**Problem 1**.
Translate this sentence from the excerpt on House Resolution 252 into Spanish: "Despite repeated inquiries, such updated materials were not provided in any form."
**Problem 2**.
Duplicate, without alteration, the stretch of the excerpt on House Resolution 252 from "Specifically, these former" through "with Iraq . .".

**Excerpt**.
* * * * * * *

Specifically, these former Secretaries of State wrote, ``Turkey 
is an indispensable partner to our efforts in Iraq and 
Afghanistan, helping U.S. military with access to Turkish 
airspace, military bases, and the border crossing with Iraq . . 
. Turkey is a linchpin in the transshipment of vital cargo and 
fuel resources to U.S. troops, coalition partners and Iraqi 
civilians. Turkish troops serve shoulder-to-shoulder with 
distinction with U.S. and other NATO allies in the Balkans.'' 
House Armed Services Committee Chairman Ike Skelton and House 
Readiness Subcommittee Chairman Congressman Solomon Ortiz also 
voiced concern, at that time, in a separate letter to Speaker 
Pelosi, and cautioned that ``approving [such a measure] in the 
House of Representatives would be counterproductive to U.S. 
national interests in the Middle East and could hinder 
America's ability to strategically redeploy U.S. military 
forces from Iraq.'' Further information on these and related 
issues was also provided at the time by the Executive Branch, 
in classified form, to assist the committee members in their 
consideration of the measure then before the committee.
    When House Resolution 252 was scheduled for markup by the 
committee, the Minority on the committee and the Minority 
Leadership of the House requested current assessments from the 
Executive Branch regarding the bilateral relationship between 
the U.S. and both Turkey and Armenia and the potential 
implications for U.S. national security and strategic interests 
of committee adoption of the measure. Despite repeated 
inquiries, such updated materials were not provided in any 
form. However, news reports published in the days surrounding 
committee consideration of the resolution, highlighted the 
current Administration's opposition to the committee's action 
on H. Res. 252 on March 4, 2010:

          ``In a last-ditch attempt to avoid a vote, Secretary 
        of State Hillary Clinton telephoned Howard Berman, the 
        House Foreign Affairs Committee chairman . . . to 
        highlight the potential fallout.'' (The Times of 
        London, March 4, 2010)
          ``. . . Clinton said her government would `work very 
        hard to make sure it does not go to the House floor.' 
        US President Barack Obama's administration had been 
        silent about the resolution until shortly before the 
        vote at the House of Representatives, when it said it 
        opposed its passage.'' (The Jerusalem Post, March 5, 
        2010)
          ``The U.S. Secretary of Defense said on Saturday. . . 
        . `We certainly hope that the Congress and the House of 
        Representatives take this measure no further.''' 
        (Turkish English Language Daily-Todays Zaman, March 14, 
        2010)

* * * * * * *

(Entries giving target coordinates)

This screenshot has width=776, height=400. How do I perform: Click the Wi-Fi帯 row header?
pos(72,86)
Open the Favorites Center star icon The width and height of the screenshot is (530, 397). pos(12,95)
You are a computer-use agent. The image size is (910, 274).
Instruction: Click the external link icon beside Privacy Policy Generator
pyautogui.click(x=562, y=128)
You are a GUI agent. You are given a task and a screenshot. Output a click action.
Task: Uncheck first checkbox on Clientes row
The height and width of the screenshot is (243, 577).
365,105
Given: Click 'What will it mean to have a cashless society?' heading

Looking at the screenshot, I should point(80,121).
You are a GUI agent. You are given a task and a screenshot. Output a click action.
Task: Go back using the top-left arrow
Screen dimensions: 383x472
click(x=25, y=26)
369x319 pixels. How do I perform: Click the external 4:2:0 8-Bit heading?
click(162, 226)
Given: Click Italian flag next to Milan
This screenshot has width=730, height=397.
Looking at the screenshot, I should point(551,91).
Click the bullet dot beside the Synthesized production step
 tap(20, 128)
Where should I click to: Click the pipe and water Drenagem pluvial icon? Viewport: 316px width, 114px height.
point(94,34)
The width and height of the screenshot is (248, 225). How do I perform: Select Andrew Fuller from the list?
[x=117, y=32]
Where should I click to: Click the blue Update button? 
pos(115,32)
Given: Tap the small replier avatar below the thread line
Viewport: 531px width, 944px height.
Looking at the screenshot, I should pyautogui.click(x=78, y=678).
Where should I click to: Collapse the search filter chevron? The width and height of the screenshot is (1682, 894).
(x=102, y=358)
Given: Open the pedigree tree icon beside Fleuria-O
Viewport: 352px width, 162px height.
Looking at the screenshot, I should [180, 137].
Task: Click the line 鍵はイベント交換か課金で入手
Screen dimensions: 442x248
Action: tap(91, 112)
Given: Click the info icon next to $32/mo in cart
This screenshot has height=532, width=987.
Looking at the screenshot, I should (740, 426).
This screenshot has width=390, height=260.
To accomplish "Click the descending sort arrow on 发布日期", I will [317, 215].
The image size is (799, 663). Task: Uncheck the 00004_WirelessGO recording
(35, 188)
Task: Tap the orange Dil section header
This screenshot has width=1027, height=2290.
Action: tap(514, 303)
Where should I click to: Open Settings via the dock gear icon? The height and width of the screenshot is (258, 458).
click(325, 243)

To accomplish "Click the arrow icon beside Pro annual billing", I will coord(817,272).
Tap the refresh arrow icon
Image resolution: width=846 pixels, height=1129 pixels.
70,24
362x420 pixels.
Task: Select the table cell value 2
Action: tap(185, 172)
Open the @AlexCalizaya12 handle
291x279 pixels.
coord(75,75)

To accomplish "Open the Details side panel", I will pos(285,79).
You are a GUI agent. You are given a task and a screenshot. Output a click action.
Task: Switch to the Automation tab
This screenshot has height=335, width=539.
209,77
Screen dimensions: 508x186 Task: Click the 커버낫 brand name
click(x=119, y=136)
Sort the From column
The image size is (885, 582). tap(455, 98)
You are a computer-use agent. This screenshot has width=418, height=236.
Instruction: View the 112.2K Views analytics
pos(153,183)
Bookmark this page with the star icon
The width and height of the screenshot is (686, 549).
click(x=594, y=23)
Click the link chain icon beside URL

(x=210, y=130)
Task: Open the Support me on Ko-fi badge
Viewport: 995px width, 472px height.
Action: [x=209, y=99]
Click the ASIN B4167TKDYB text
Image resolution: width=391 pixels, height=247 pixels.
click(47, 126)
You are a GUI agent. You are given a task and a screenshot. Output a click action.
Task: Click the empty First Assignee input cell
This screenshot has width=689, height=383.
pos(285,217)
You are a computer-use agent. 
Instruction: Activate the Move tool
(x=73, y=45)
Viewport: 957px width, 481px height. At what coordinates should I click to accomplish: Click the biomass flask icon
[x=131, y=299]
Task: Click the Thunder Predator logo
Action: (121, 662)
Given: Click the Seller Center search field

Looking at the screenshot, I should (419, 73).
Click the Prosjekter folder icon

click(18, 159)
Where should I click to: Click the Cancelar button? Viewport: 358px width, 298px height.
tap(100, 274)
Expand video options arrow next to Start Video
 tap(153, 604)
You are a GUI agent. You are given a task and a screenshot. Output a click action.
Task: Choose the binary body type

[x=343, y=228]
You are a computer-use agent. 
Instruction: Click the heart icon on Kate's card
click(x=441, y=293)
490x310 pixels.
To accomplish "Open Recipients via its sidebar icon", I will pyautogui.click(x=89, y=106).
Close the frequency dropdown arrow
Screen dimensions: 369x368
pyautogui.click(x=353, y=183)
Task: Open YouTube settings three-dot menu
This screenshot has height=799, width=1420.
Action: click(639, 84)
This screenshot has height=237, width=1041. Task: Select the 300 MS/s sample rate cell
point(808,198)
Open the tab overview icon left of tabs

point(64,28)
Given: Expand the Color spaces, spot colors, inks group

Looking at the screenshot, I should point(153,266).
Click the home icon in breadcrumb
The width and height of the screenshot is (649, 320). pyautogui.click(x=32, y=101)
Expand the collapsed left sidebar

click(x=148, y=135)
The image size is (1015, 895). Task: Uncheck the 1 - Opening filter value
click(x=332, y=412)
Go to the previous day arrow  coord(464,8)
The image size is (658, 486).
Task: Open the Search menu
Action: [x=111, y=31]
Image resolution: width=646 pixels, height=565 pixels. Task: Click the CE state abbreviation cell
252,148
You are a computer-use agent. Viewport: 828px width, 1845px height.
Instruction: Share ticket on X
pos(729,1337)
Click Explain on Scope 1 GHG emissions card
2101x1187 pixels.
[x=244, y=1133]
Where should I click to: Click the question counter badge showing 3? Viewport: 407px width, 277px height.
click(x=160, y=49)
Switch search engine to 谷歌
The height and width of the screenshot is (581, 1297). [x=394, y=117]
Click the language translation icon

* * * * * * *

**Answer 1**.
A pesar de las reiteradas consultas, dichos materiales actualizados no se proporcionaron de ninguna forma.

**Answer 2**.
Specifically, these former Secretaries of State wrote, ``Turkey 
is an indispensable partner to our efforts in Iraq and 
Afghanistan, helping U.S. military with access to Turkish 
airspace, military bases, and the border crossing with Iraq . .